--- START RAW DATA ---

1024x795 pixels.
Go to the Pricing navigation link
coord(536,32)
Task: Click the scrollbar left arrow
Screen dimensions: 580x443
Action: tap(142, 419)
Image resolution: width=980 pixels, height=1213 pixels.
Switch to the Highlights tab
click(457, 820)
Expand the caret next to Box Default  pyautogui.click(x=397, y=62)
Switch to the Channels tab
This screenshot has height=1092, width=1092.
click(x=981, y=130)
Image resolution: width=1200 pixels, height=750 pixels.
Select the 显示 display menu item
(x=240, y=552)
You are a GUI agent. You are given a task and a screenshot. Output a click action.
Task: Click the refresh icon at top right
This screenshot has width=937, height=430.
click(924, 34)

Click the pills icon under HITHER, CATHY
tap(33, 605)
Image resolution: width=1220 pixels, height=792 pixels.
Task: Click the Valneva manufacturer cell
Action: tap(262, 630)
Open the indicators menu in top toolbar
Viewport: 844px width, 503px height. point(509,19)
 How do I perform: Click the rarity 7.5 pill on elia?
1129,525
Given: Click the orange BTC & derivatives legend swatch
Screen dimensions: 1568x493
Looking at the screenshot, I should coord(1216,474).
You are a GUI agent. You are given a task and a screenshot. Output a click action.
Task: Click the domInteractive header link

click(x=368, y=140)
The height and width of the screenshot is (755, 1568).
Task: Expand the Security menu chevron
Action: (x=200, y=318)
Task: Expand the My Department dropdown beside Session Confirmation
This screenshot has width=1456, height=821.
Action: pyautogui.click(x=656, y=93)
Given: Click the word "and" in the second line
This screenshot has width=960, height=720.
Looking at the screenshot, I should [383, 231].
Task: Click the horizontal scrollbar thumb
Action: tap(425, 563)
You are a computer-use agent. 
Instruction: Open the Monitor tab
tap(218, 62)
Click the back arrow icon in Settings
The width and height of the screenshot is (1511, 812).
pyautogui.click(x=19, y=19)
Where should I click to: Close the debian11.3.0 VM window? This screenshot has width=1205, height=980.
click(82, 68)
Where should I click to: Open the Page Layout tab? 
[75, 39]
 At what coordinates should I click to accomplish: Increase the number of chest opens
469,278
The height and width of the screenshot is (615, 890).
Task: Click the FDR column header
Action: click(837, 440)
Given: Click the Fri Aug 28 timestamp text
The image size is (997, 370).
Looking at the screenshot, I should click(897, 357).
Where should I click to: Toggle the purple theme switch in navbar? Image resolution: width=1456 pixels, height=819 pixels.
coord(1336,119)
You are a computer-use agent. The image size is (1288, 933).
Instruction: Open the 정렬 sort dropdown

--- END RAW DATA ---

__PROMPT__
Copy out all the rows above word for word, with no changes.

__OUTPUT OF THE TASK__
1024x795 pixels.
Go to the Pricing navigation link
coord(536,32)
Task: Click the scrollbar left arrow
Screen dimensions: 580x443
Action: tap(142, 419)
Image resolution: width=980 pixels, height=1213 pixels.
Switch to the Highlights tab
click(457, 820)
Expand the caret next to Box Default  pyautogui.click(x=397, y=62)
Switch to the Channels tab
This screenshot has height=1092, width=1092.
click(x=981, y=130)
Image resolution: width=1200 pixels, height=750 pixels.
Select the 显示 display menu item
(x=240, y=552)
You are a GUI agent. You are given a task and a screenshot. Output a click action.
Task: Click the refresh icon at top right
This screenshot has width=937, height=430.
click(924, 34)

Click the pills icon under HITHER, CATHY
tap(33, 605)
Image resolution: width=1220 pixels, height=792 pixels.
Task: Click the Valneva manufacturer cell
Action: tap(262, 630)
Open the indicators menu in top toolbar
Viewport: 844px width, 503px height. point(509,19)
 How do I perform: Click the rarity 7.5 pill on elia?
1129,525
Given: Click the orange BTC & derivatives legend swatch
Screen dimensions: 1568x493
Looking at the screenshot, I should coord(1216,474).
You are a GUI agent. You are given a task and a screenshot. Output a click action.
Task: Click the domInteractive header link

click(x=368, y=140)
The height and width of the screenshot is (755, 1568).
Task: Expand the Security menu chevron
Action: (x=200, y=318)
Task: Expand the My Department dropdown beside Session Confirmation
This screenshot has width=1456, height=821.
Action: pyautogui.click(x=656, y=93)
Given: Click the word "and" in the second line
This screenshot has width=960, height=720.
Looking at the screenshot, I should [383, 231].
Task: Click the horizontal scrollbar thumb
Action: tap(425, 563)
You are a computer-use agent. 
Instruction: Open the Monitor tab
tap(218, 62)
Click the back arrow icon in Settings
The width and height of the screenshot is (1511, 812).
pyautogui.click(x=19, y=19)
Where should I click to: Close the debian11.3.0 VM window? This screenshot has width=1205, height=980.
click(82, 68)
Where should I click to: Open the Page Layout tab? 
[75, 39]
 At what coordinates should I click to accomplish: Increase the number of chest opens
469,278
The height and width of the screenshot is (615, 890).
Task: Click the FDR column header
Action: click(837, 440)
Given: Click the Fri Aug 28 timestamp text
The image size is (997, 370).
Looking at the screenshot, I should click(897, 357).
Where should I click to: Toggle the purple theme switch in navbar? Image resolution: width=1456 pixels, height=819 pixels.
coord(1336,119)
You are a computer-use agent. The image size is (1288, 933).
Instruction: Open the 정렬 sort dropdown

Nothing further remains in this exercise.